PROBLEM: Copy out all of the entries below word for word, omitting the pictures.

TASK INPUTS:
+ + + + + + +
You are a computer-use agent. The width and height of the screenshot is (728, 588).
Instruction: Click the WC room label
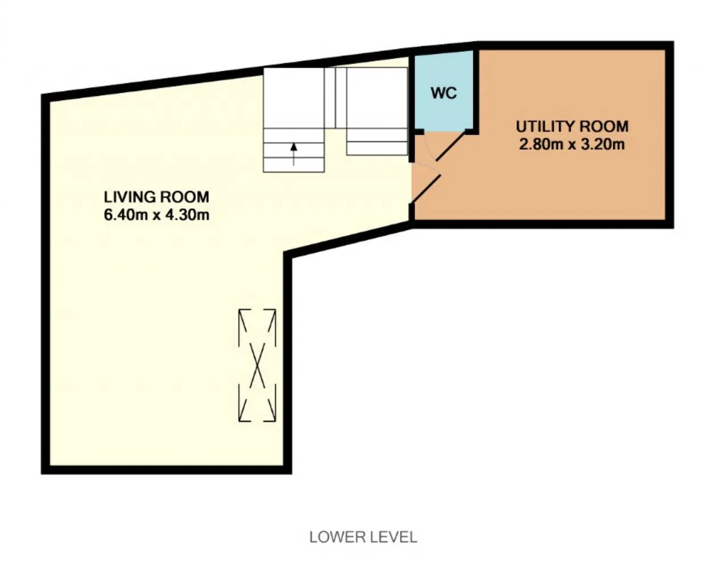pos(444,93)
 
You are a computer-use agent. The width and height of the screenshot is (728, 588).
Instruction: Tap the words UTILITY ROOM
pos(572,126)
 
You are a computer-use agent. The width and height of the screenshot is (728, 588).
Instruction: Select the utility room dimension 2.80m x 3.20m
pos(572,144)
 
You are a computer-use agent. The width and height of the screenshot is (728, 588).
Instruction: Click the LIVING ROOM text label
pos(156,197)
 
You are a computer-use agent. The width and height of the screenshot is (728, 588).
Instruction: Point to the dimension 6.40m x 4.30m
pos(156,215)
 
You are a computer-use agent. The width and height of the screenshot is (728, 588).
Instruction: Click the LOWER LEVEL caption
pos(363,537)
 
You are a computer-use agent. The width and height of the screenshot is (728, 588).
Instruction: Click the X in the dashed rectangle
pos(258,365)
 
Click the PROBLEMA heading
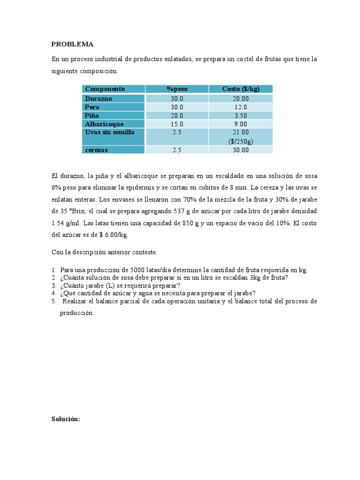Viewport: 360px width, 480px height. click(x=72, y=45)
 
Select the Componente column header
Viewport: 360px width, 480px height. click(x=105, y=89)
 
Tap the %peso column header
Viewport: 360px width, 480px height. click(x=177, y=89)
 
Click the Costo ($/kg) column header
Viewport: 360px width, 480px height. click(x=240, y=89)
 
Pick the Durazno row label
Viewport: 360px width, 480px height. click(x=98, y=98)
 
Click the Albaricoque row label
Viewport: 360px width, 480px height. click(x=104, y=124)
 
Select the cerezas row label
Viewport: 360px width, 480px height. click(x=97, y=150)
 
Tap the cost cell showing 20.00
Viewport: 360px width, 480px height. click(x=240, y=98)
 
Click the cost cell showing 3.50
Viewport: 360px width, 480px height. click(x=240, y=115)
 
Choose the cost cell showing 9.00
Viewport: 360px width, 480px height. click(x=240, y=124)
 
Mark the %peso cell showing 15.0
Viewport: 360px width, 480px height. click(x=177, y=124)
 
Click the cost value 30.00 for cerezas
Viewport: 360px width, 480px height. click(x=240, y=150)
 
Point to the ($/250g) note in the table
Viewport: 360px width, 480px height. click(x=240, y=141)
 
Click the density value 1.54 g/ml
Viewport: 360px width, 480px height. click(x=64, y=223)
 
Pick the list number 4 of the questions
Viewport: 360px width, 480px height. click(x=54, y=293)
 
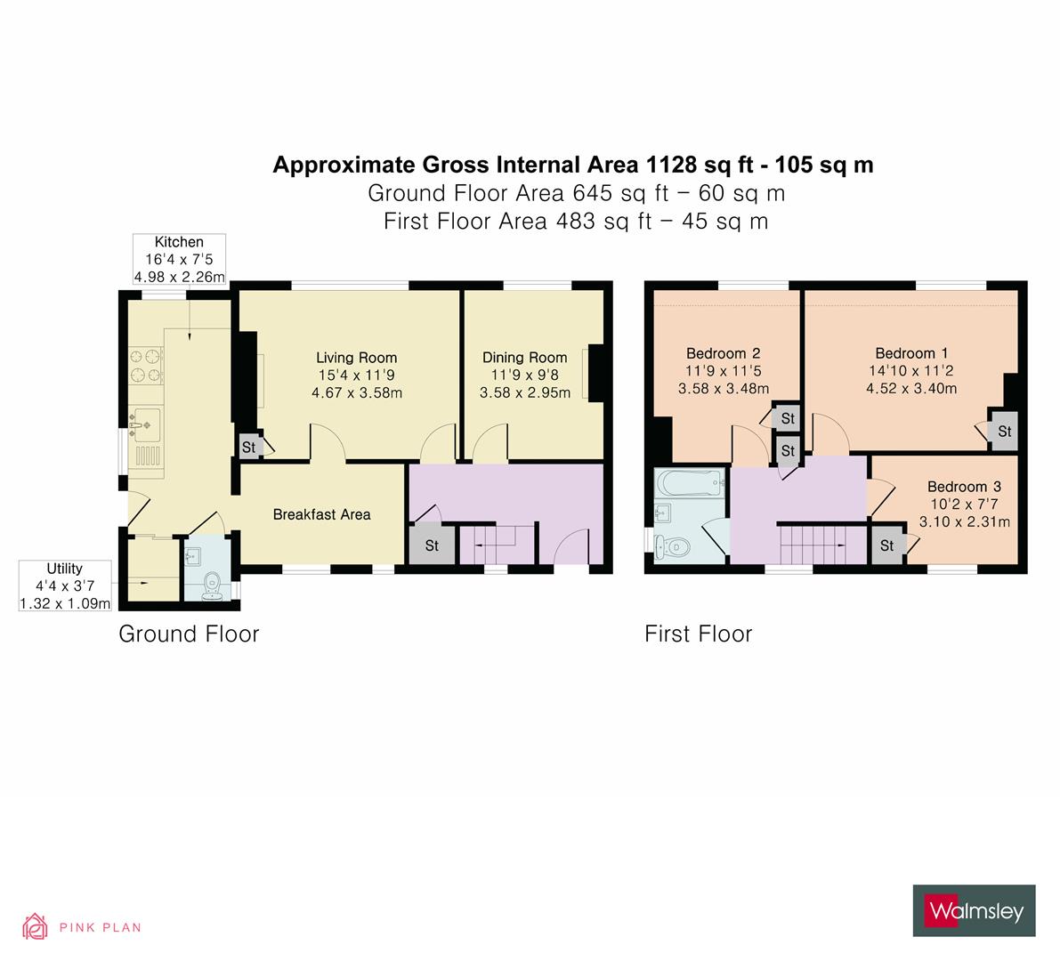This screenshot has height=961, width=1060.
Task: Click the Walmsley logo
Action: point(974,910)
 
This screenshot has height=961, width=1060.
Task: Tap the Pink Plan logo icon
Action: point(35,927)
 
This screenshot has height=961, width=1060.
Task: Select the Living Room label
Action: point(356,358)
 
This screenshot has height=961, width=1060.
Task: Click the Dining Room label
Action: point(524,358)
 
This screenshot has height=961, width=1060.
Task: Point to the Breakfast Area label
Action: point(321,514)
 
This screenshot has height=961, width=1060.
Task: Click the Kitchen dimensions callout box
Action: point(179,260)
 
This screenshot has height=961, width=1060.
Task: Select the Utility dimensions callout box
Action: point(65,585)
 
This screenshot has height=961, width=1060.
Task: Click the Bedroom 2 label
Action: point(723,353)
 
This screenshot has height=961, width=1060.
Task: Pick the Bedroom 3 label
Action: point(964,487)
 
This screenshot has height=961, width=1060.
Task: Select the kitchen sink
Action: point(142,424)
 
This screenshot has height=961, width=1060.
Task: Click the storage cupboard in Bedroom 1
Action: point(1004,432)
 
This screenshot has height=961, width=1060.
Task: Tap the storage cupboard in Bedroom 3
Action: point(886,545)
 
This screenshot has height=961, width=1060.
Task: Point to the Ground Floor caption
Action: point(189,634)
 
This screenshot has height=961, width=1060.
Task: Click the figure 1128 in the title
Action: point(668,165)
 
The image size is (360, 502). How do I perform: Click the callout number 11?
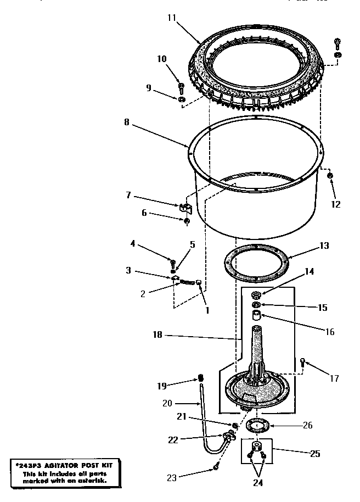point(171,18)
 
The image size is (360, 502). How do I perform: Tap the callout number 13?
point(324,246)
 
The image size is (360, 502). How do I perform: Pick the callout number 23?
point(172,478)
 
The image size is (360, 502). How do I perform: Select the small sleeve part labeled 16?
point(256,316)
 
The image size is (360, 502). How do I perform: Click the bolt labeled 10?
point(181,88)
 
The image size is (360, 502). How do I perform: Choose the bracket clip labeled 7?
point(185,208)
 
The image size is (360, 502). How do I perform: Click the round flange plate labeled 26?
point(256,425)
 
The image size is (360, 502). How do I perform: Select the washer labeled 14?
point(256,295)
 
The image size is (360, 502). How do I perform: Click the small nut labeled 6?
point(187,221)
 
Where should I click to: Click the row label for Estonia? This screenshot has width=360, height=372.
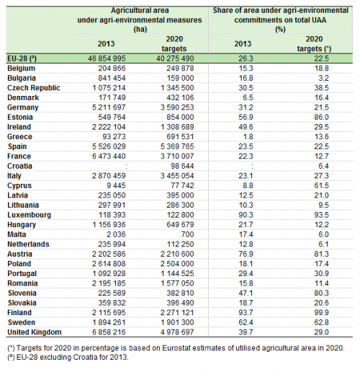pyautogui.click(x=20, y=118)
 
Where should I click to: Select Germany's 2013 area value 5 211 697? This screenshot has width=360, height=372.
pyautogui.click(x=109, y=107)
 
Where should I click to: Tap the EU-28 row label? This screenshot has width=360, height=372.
pyautogui.click(x=22, y=58)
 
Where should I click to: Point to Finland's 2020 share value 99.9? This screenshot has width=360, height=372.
pyautogui.click(x=322, y=313)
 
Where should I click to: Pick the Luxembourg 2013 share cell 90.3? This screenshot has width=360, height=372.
pyautogui.click(x=246, y=215)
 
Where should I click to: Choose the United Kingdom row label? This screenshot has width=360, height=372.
pyautogui.click(x=35, y=332)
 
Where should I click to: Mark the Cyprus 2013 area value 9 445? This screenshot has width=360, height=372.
pyautogui.click(x=116, y=186)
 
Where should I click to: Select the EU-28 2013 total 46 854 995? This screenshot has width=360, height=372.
pyautogui.click(x=107, y=58)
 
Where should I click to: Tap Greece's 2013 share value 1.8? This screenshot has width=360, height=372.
pyautogui.click(x=248, y=137)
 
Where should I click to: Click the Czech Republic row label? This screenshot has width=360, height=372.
pyautogui.click(x=34, y=88)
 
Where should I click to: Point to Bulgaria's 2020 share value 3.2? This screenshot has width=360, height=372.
pyautogui.click(x=324, y=78)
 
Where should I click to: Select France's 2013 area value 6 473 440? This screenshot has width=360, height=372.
pyautogui.click(x=109, y=156)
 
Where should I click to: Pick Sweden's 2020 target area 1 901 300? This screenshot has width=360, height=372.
pyautogui.click(x=177, y=322)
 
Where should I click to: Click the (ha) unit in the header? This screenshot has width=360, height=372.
pyautogui.click(x=140, y=30)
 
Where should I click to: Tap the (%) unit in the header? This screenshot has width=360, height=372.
pyautogui.click(x=280, y=30)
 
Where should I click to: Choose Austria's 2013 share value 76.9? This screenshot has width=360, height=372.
pyautogui.click(x=246, y=254)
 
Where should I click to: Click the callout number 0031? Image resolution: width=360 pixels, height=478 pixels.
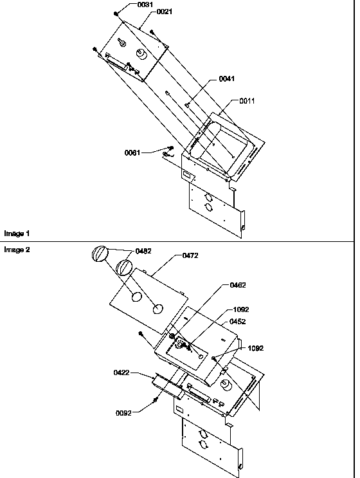(x=146, y=5)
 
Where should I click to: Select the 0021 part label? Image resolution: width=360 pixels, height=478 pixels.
(x=165, y=12)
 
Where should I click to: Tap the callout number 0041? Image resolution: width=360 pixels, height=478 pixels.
(x=226, y=78)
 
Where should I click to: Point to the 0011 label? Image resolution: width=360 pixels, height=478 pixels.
(x=248, y=101)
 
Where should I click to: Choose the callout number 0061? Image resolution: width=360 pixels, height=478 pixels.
(x=134, y=152)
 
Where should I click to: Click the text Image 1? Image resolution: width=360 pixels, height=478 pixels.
(x=17, y=233)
+ + + + + + +
WRITTEN SOLUTION:
You are a computer-use agent. The width and height of the screenshot is (728, 588).
Instruction: Click the WC room label
pos(444,93)
 
You are a computer-use agent. The width and height of the screenshot is (728, 588).
Instruction: Tap the words UTILITY ROOM
pos(572,126)
 
You are a computer-use agent. The width and height of the screenshot is (728, 588).
Instruction: Select the utility room dimension 2.80m x 3.20m
pos(572,144)
 
You are a computer-use agent. The width and height of the screenshot is (728, 588).
Instruction: Click the LIVING ROOM text label
pos(156,197)
 
You are a computer-use agent. The width and height of the screenshot is (728, 588).
Instruction: Point to the dimension 6.40m x 4.30m
pos(156,215)
 
You are a computer-use agent. The width and height of the screenshot is (728, 588).
Instruction: Click the LOWER LEVEL caption
pos(363,537)
 
You are a computer-use agent. The width and height of the screenshot is (728, 588).
Instruction: Click the X in the dashed rectangle
pos(258,365)
 
Click the PROBLEMA heading
Viewport: 360px width, 480px height. click(x=72, y=45)
 
Select the Componente column header
Viewport: 360px width, 480px height. click(x=105, y=89)
 
Tap the %peso column header
Viewport: 360px width, 480px height. click(x=177, y=89)
 
Click the Costo ($/kg) column header
Viewport: 360px width, 480px height. click(x=240, y=89)
 
Pick the Durazno row label
Viewport: 360px width, 480px height. click(x=98, y=98)
 
Click the Albaricoque row label
Viewport: 360px width, 480px height. click(x=104, y=124)
 
Select the cerezas row label
Viewport: 360px width, 480px height. click(x=97, y=150)
 
Tap the cost cell showing 20.00
Viewport: 360px width, 480px height. click(x=240, y=98)
 
Click the cost cell showing 3.50
Viewport: 360px width, 480px height. click(x=240, y=115)
 
Choose the cost cell showing 9.00
Viewport: 360px width, 480px height. click(x=240, y=124)
 
Mark the %peso cell showing 15.0
Viewport: 360px width, 480px height. click(x=177, y=124)
 
Click the cost value 30.00 for cerezas
Viewport: 360px width, 480px height. click(x=240, y=150)
 
Point to the ($/250g) note in the table
Viewport: 360px width, 480px height. click(x=240, y=141)
 
Click the density value 1.54 g/ml
Viewport: 360px width, 480px height. click(x=64, y=223)
 
Pick the list number 4 of the questions
Viewport: 360px width, 480px height. click(x=54, y=293)
 
This screenshot has height=961, width=1060.
Task: Click the Walmsley logo
Action: point(974,910)
 
This screenshot has height=961, width=1060.
Task: Tap the Pink Plan logo icon
Action: point(35,927)
 
This screenshot has height=961, width=1060.
Task: Select the Living Room label
Action: point(356,358)
 
This screenshot has height=961, width=1060.
Task: Click the Dining Room label
Action: point(524,358)
 
This screenshot has height=961, width=1060.
Task: Point to the Breakfast Area label
Action: point(321,514)
 
This screenshot has height=961, width=1060.
Task: Click the Kitchen dimensions callout box
Action: point(179,260)
 
This screenshot has height=961, width=1060.
Task: Select the Utility dimensions callout box
Action: point(65,585)
 
This screenshot has height=961, width=1060.
Task: Click the Bedroom 2 label
Action: point(723,353)
 
This screenshot has height=961, width=1060.
Task: Pick the Bedroom 3 label
Action: point(964,487)
 
This screenshot has height=961, width=1060.
Task: Select the kitchen sink
Action: point(142,424)
 
This screenshot has height=961, width=1060.
Task: Click the storage cupboard in Bedroom 1
Action: point(1004,432)
 
This screenshot has height=961, width=1060.
Task: Tap the storage cupboard in Bedroom 3
Action: point(886,545)
 
This screenshot has height=961, width=1060.
Task: Point to the Ground Floor caption
Action: point(189,634)
 
This screenshot has height=961, width=1060.
Task: Click the figure 1128 in the title
Action: point(668,165)
 
The image size is (360, 502). How do I perform: Click the callout number 11?
point(171,18)
 
The image size is (360, 502). How do I perform: Tap the callout number 13?
point(324,246)
 
The image size is (360, 502). How do I perform: Pick the callout number 23?
point(172,478)
 
The image size is (360, 502). How do I perform: Select the small sleeve part labeled 16?
point(256,316)
 
The image size is (360, 502). How do I perform: Click the bolt labeled 10?
point(181,88)
 
The image size is (360, 502). How do I perform: Choose the bracket clip labeled 7?
point(185,208)
 
The image size is (360, 502). How do I perform: Click the round flange plate labeled 26?
point(256,425)
 
The image size is (360, 502). How do I perform: Select the washer labeled 14?
point(256,295)
 
The image size is (360, 502). How do I perform: Click the small nut labeled 6?
point(187,221)
 
Where should I click to: Click the row label for Estonia? This screenshot has width=360, height=372.
pyautogui.click(x=20, y=118)
 
Where should I click to: Select Germany's 2013 area value 5 211 697? This screenshot has width=360, height=372.
pyautogui.click(x=109, y=107)
 
Where should I click to: Tap the EU-28 row label? This screenshot has width=360, height=372.
pyautogui.click(x=22, y=58)
 
Where should I click to: Point to Finland's 2020 share value 99.9? This screenshot has width=360, height=372.
pyautogui.click(x=322, y=313)
 
Where should I click to: Pick the Luxembourg 2013 share cell 90.3? This screenshot has width=360, height=372.
pyautogui.click(x=246, y=215)
 
Where should I click to: Choose the United Kingdom row label? This screenshot has width=360, height=372.
pyautogui.click(x=35, y=332)
 
Where should I click to: Mark the Cyprus 2013 area value 9 445? This screenshot has width=360, height=372.
pyautogui.click(x=116, y=186)
 
Where should I click to: Select the EU-28 2013 total 46 854 995? This screenshot has width=360, height=372.
pyautogui.click(x=107, y=58)
 
Where should I click to: Tap Greece's 2013 share value 1.8? This screenshot has width=360, height=372.
pyautogui.click(x=248, y=137)
 
Where should I click to: Click the Czech Republic row label? This screenshot has width=360, height=372.
pyautogui.click(x=34, y=88)
 
Where should I click to: Point to Bulgaria's 2020 share value 3.2? This screenshot has width=360, height=372.
pyautogui.click(x=324, y=78)
 
Where should I click to: Select France's 2013 area value 6 473 440? This screenshot has width=360, height=372.
pyautogui.click(x=109, y=156)
 
Where should I click to: Pick Sweden's 2020 target area 1 901 300? This screenshot has width=360, height=372.
pyautogui.click(x=177, y=322)
 
Where should I click to: Click the (ha) unit in the header? This screenshot has width=360, height=372.
pyautogui.click(x=140, y=30)
 
Where should I click to: Tap the (%) unit in the header? This screenshot has width=360, height=372.
pyautogui.click(x=280, y=30)
 
Where should I click to: Choose Austria's 2013 share value 76.9? This screenshot has width=360, height=372.
pyautogui.click(x=246, y=254)
 
Where should I click to: Click the callout number 0031? Image resolution: width=360 pixels, height=478 pixels.
(x=146, y=5)
 
Where should I click to: Select the 0021 part label? Image resolution: width=360 pixels, height=478 pixels.
(x=165, y=12)
 
Where should I click to: Tap the callout number 0041? Image resolution: width=360 pixels, height=478 pixels.
(x=226, y=78)
 
Where should I click to: Point to the 0011 label? Image resolution: width=360 pixels, height=478 pixels.
(x=248, y=101)
 
Where should I click to: Choose the callout number 0061? Image resolution: width=360 pixels, height=478 pixels.
(x=134, y=152)
 
Where should I click to: Click the text Image 1? Image resolution: width=360 pixels, height=478 pixels.
(x=17, y=233)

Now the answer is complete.